Caleb Harper is a quester, the term we use at TomorrowToday to describe inspirational thought-leaders, disruptors, innovators, tinkerers and hackers who are on quests to make the world a better place. Questers achieve remarkable things by focusing on three leadership qualities.
Let’s demonstrate these qualities using Caleb Harper as an example:
- Questers have an inspirational ‘destination’. The goal of creating a billion new farmers certainly fits this criterion.

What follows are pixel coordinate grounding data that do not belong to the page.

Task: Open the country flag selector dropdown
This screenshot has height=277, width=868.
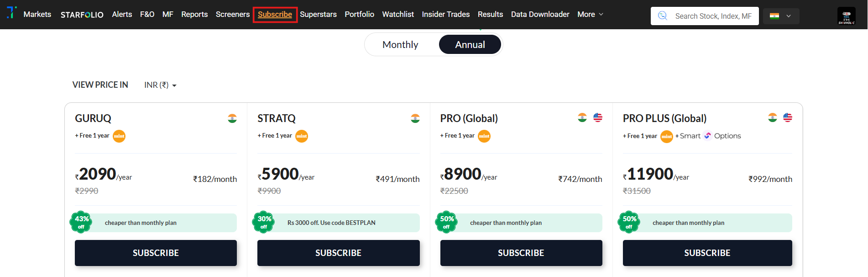Action: 781,16
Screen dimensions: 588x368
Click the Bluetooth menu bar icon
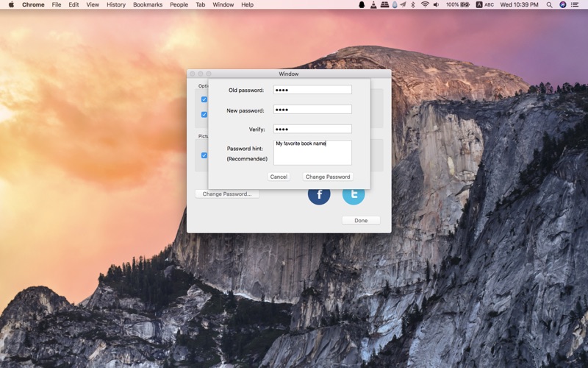pyautogui.click(x=413, y=4)
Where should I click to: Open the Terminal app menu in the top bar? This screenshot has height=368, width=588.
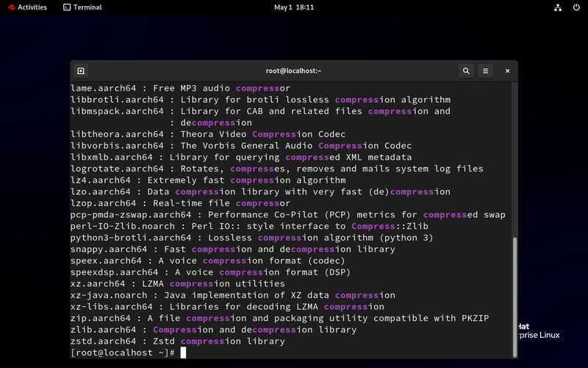coord(82,7)
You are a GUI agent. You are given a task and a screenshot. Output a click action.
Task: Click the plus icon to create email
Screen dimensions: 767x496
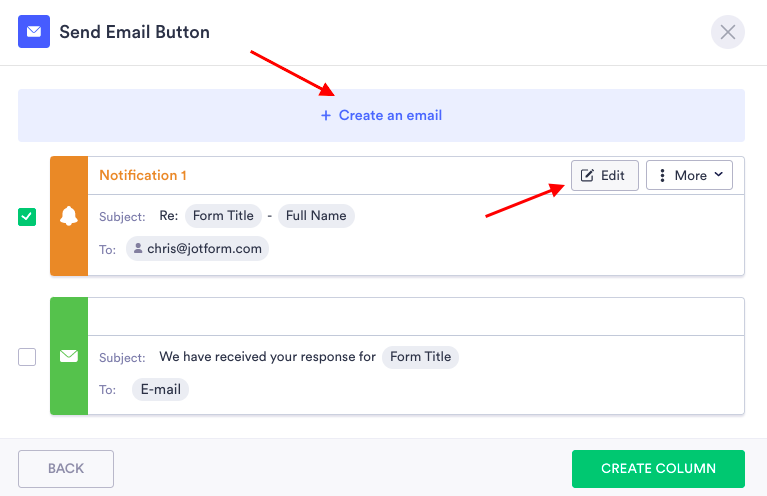click(325, 116)
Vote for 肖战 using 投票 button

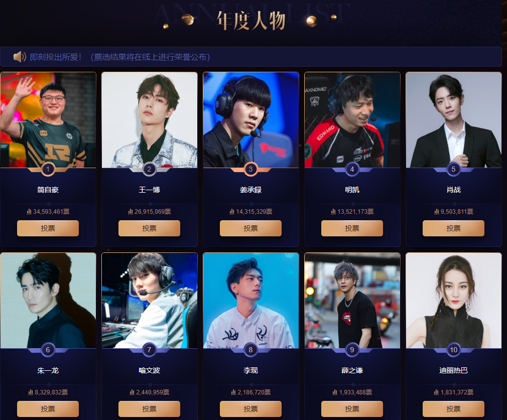pos(453,228)

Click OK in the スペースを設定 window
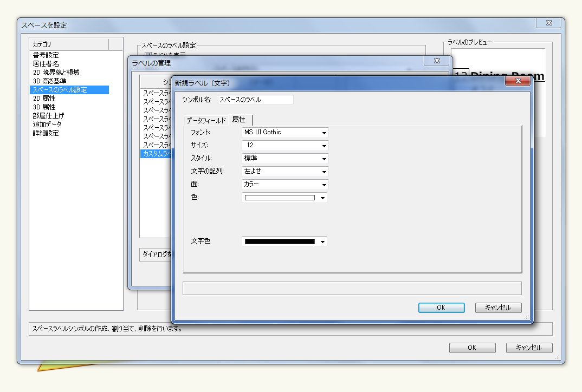coord(472,348)
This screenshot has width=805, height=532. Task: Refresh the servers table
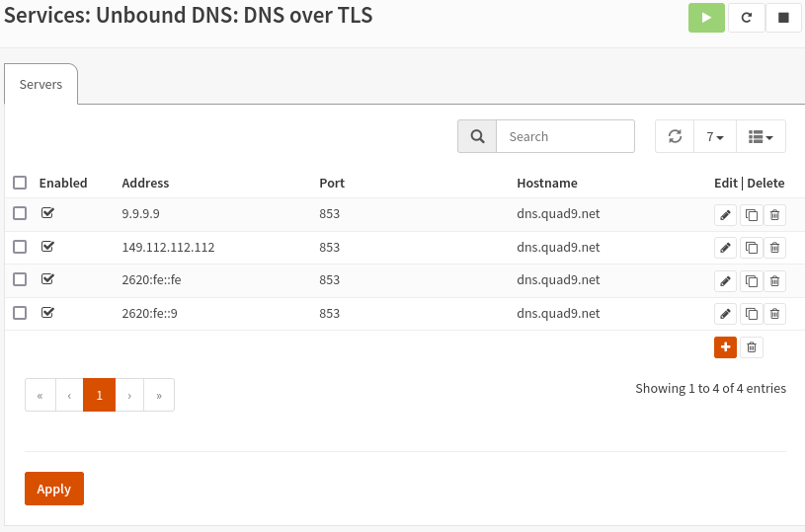click(x=675, y=136)
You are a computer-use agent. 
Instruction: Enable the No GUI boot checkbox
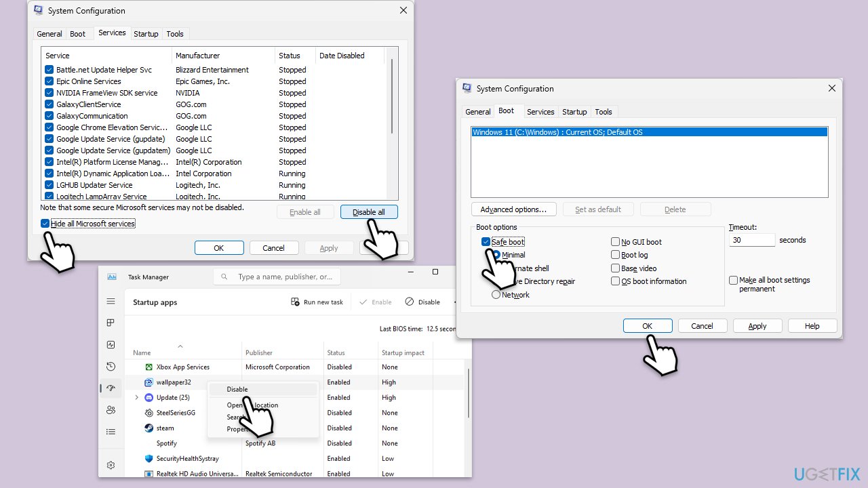(615, 242)
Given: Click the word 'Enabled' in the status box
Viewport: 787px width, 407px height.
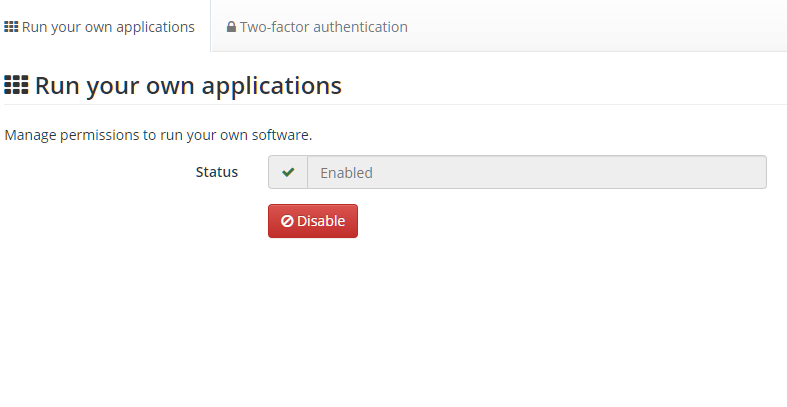Looking at the screenshot, I should [x=346, y=172].
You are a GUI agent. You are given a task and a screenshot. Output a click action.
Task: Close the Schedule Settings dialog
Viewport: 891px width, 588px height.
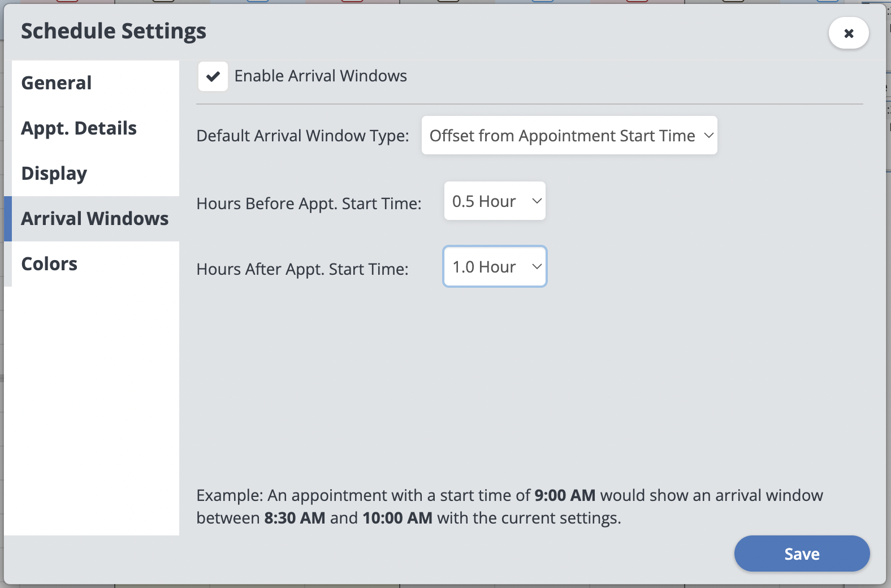click(848, 33)
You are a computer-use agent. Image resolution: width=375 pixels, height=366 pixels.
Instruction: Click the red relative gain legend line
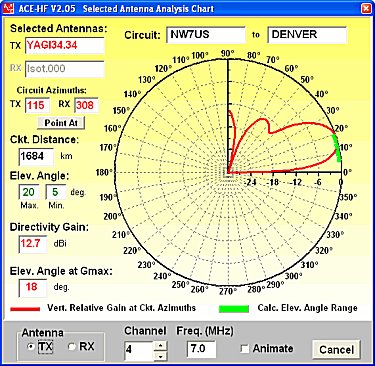coord(25,309)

- Questers have a crazy big idea that challenges the impossible Essentially what Caleb and his team operating out of MIT Media Lab OpenAg, is trying to do is democratise farming. If each of us know the perfect plant climate recipe and we have food computers, servers or food data-centres (the different sizes of robotic farm computers he’s experimenting with) then we can grow any plant anywhere. This would make farmers out of individuals and neighbourhoods and bring farming truly into the digital world. This is that huge.
- Questers deliver meaningful benefits (to the world they touch and influence). The food production chain is a remarkably fragile ecosystem. Traditional farming is being increasingly stressed by volatile environmental conditions. On the consumer end, demand is skyrocketing with an ever growing and increasingly wealthier population. According to the World Bank, 50% extra food will be required to feed the nearly 10 billion people inhabiting our beautiful blue planet by 2050. Caleb’s computer farms would make farming accessible to people living in cities. His plans would reduce stresses on an already over-stretched agricultural system and provide a solution for natural resource scarcity, flattening yields, loss of biodiversity, changing climate, and booming urban populations.
Caleb Harper grew up close to food. His parents were farmers and he lived on a farm. But as any rebellious youth will testify, he did not want to become his father. Caleb decided to become a systems architect, but his link to farming proved too strong. During a trip to Japan, Fukushima following the devastating tsunami, he witnessed first hand the impact that extreme environmental events can have on agriculture and the food supply chain.’
“In the future,” Caleb says “we won’t have to ship food, we will simply shift data.” An open source ecosystem of food technologies to create healthier, more engaging and more inventive food systems, grown locally, from anywhere is a quest worth embarking on.